By the way, we've been happily picking names for registers as if there
was an unbounded
number of them. In practice, there's a small finite number, so registers
have
to be reused. A compiler takes symbolic names (such as continue and
sum) and
maps them to physical registers (R0, R1, ...).
Extend machine with stack. Unlike registers, provides (almost) unbounded
memory.
Stack is LIFO: last in, first out.
New instructions are:
(save register)
take value in register and push it on the stack
(restore register)
pop value off stack and put in register
Can put numbers and labels on the stack.

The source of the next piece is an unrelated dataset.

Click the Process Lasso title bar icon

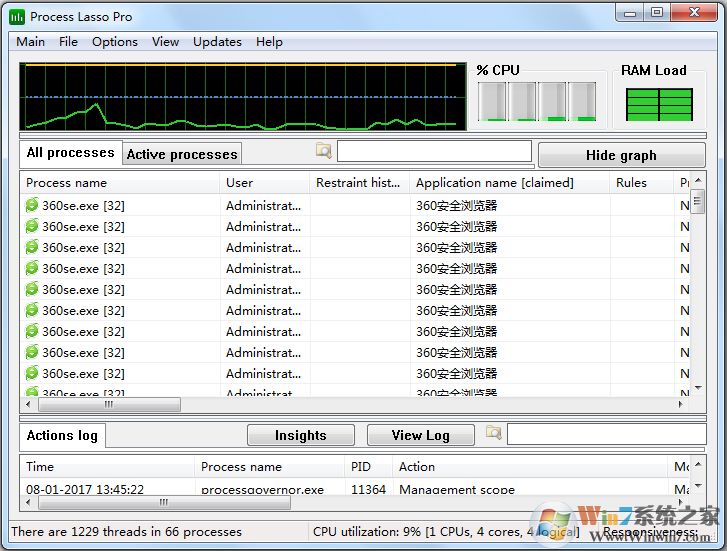click(18, 17)
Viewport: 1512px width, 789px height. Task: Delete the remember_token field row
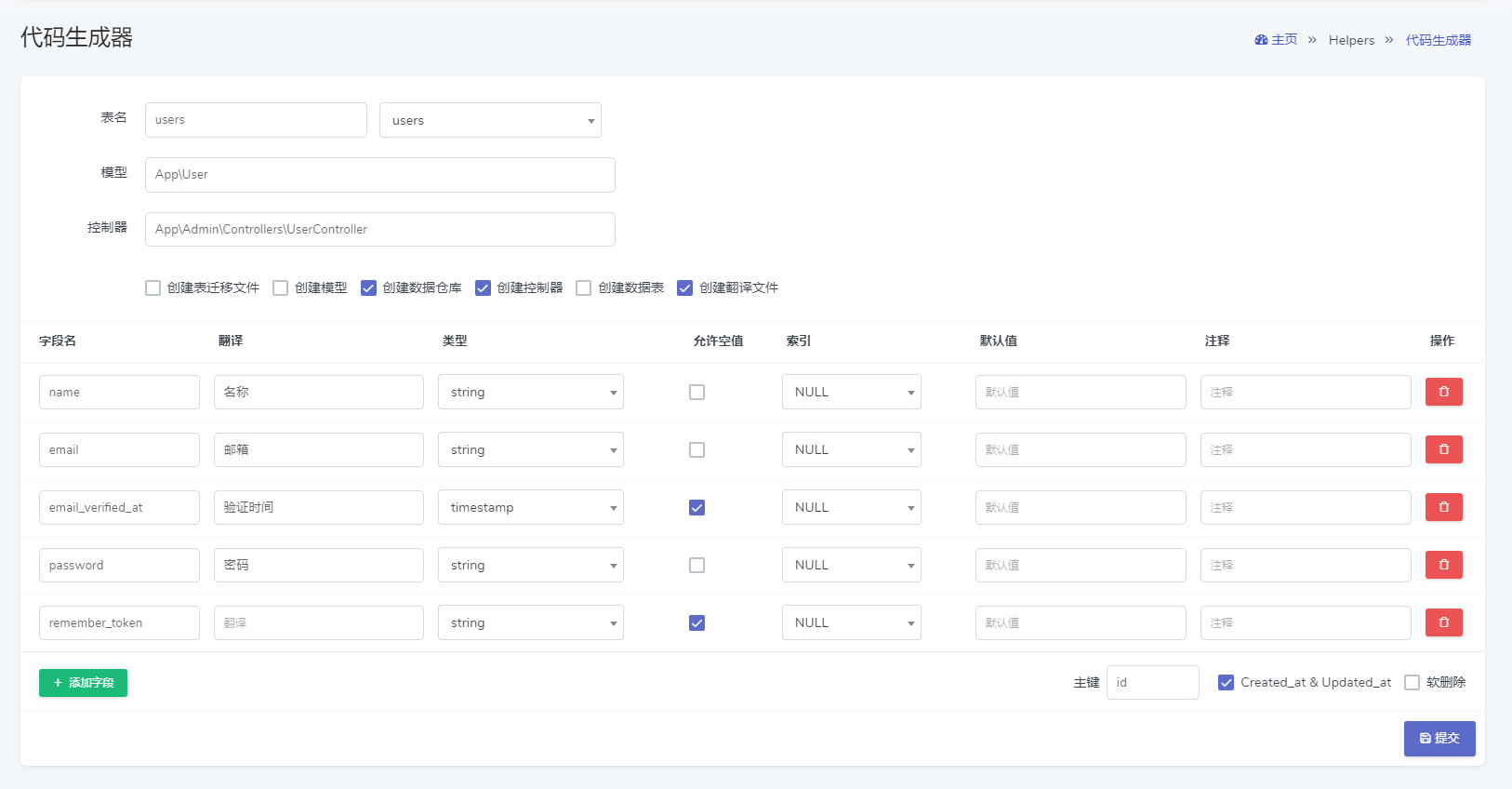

We'll do both:
-- numbers to save values of registers inside subroutines
-- labels to remember where to go back to after a subroutine call.
Exercises:
What are the values in each register after ...?
(assign x (const 0))
(assign y (const 1))
(save x)
(save y)
(restore x)
(restore y)
Now consider this:
(assign x (const 0))
(assign y (const 1))
(save x)
(save y)
(restore y)
(restore x)
Note that
(save R)
(restore R)
is a no-op and can be optimized away.
We can use the stack to solve our multiplication problem. We just save
the resister
y before the call and restore it after:
Instead of
(assign result (op *) (reg x) (reg y))
we would have
(save y)
(assign continue (label
after-call))
(goto (label multiply))
after-call
(restore y)
(define (fact n)
(if (= n 1) 1
(* n (fact (- n 1)))))
(fact 3)
(* 3 (fact 2))
(* 3 (* 2 (fact 1)))
(* 3 (* 2 1))
(* 3 2)
6
Where do all the pending computations get stored?
-- on the stack
Let's study the translation of factorial: it's about the simplest recursive
procedure
(but its machine language translation is rather verbose!):
(controller
(assign continue (label
halt))
fact
(test (op =) (reg n) (const
1))
(branch (label b-case))
(save continue)
(save n)
(assign n (op -) (reg n)
(const 1))
(assign continue (label
r-done))
(goto (label fact))
r-done
(restore n)
(restore continue)
(assign val (op *) (reg
n) (reg val))
(goto (reg continue))
b-case
(assign val (const 1))
(goto (reg continue))
halt)
We drew a picture to explain what was going on.
(assign sum (const 0))
(save continue)
(assign continue (label
after-call))
(goto (label increment))
after-call
(restore continue)
(goto continue)
...
increment
(assign sum (op +) (reg
sum) (const 1))
(goto (reg continue))
What's going on with the continue register?
-- caller saves it on the stack and stores label after-call in it
-- increment returns to label in register continue
-- caller just restores register, and jumps to its label
Result
-- call to increment is RECURSIVE
If we translated like this, an iterative procedure such as
(define (f x)
(if (= x 0) 1 (f (- x 1))))
would have recursive behaviour!
To eliminate this problem, we can optimize the code:
-- have increment jump back to the caller's caller
-- replace
(assign sum (const 0))
(save continue)
(assign continue (label
after-call))
(goto (label increment))
after-call
(restore continue)
(goto continue)
by
(assign sum (const 0))
(goto (label increment))
Change the code for fact to do this
Do as few additional saves and restores as possible
You are allowed to change the contract for fact if you want to
Hint: use the tail-call optimization